TJby Gerald L. Cooper

It’s sad to see The Virginian-Pilot go slowly down, like the first ironclads Monitor and Merrimack, in this sea-bound community. The old gal’s final voyage has probably begun — at least the vessel that “serve(d) the public with such skill and character … and … exercise(d) First Amendment freedoms with vigor and responsibility,” as the late publisher, Frank Batten (died at 82 in 2009), is still quoted on the masthead of the opinion pages of the shriveling newspaper.

It was distressing to learn last week that readers would lose the words and insights of Bob Molinaro and Bill Sizemore, both mainstays at The Pilot. The newspaper won’t be the same without Bill’s high-level of investigative reporting and Bob’s column of down to earth sports comments — often questioning the commercial excesses of big-money athletics. Others are  rumored to be leaving, too, but we readers with long-term loyalties are being fed the departure facts piece-meal, like barnyard hens. So we peck through the grain as it’s scattered in front of us, hoping our favorites will survive another cut.
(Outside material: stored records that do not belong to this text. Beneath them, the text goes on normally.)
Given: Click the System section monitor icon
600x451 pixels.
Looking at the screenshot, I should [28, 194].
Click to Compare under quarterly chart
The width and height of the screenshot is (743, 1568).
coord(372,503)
Even the most faithful University of Virginia alumni in Tidewater might wonder if Batten should have withheld the $100 million he gave to UVa in 2007, instead endowing The Virginian-Pilot. Wisely invested that  $100 million could yield $8 million annually at 8% and pay a good hunk of operating costs — at either the university or the newspaper.

In Charlottesville, the University got the $100 million and created the Frank Batten School of Leadership and Public Policy — “the largest single gift in the history of the University,” said a news release. It quoted Batten, “Talented public leaders are needed from a range of professional backgrounds. It is critical to get younger people excited about the responsibilities and opportunities of public service in all its manifestations.” Thus emerged a mission statement for a School of Leadership and Public Policy.

One may wonder which would do more to keep Virginia’s citizens informed and its public servants honest — a vigilant, independent newspaper or a highly selective college of public policy. To confuse the choice, we read how Thomas Jefferson, writing to his friend, Col. Edward Carrington in 1787, cited his preference for newspapers as a means to keep well-informed “the opinion of people.” At that time a state-supported university was but a gleam in his 44-year-old eye.  Fast-forward to 1810 – 1819: When Jefferson labored to create the University of Virginia, he searched for funds to build its grounds and compensate its faculty.

There is evidence to suggest that the Founder might have, in his typically enigmatic manner, urged a donor such as Frank Batten to endow a respected Virginian-Pilot newspaper instead of sending a small fortune to central Virginia to establish a new department in the government-supported prototype of the elite eastern universities. This same founder of the University of Virginia had written in 1787, “I should not hesitate a moment to prefer the latter” — newspapers — as the best vehicle by which to keep the people of the new democracy well informed.

Will newspapers continue to have major influence in the cause of nurturing and defending democracy in the United States, or is the influence of print journalism in irreversible decline? What would best insure that our government “of the people, by the people, for the people, shall not perish from the earth,” as we face 21st century challenges? Would a time-tested, independent newspaper, dedicated “to serve the public  with skill and character” be most useful to democracy, or would a college curriculum designed “to get younger people excited about the responsibilities and opportunities of public service” reap greater benefits for the public good?

Jefferson, the explorer of dichotomies, might have believed that our 21st century democracy, still searching for balance and integrity in governance, needs both public universities and independent newspapers. And he might still “not hesitate a moment to prefer the latter.”

Gerald L. Cooper (BA, MEd, UVa) spent his 43-year career in education as an administrator, counselor and teacher. His final assignment in 1994-2000 was as executive director of the college access program, founded by Frank Batten and Josh Darden, that served ten public high schools in Norfolk, Portsmouth, and Virginia Beach.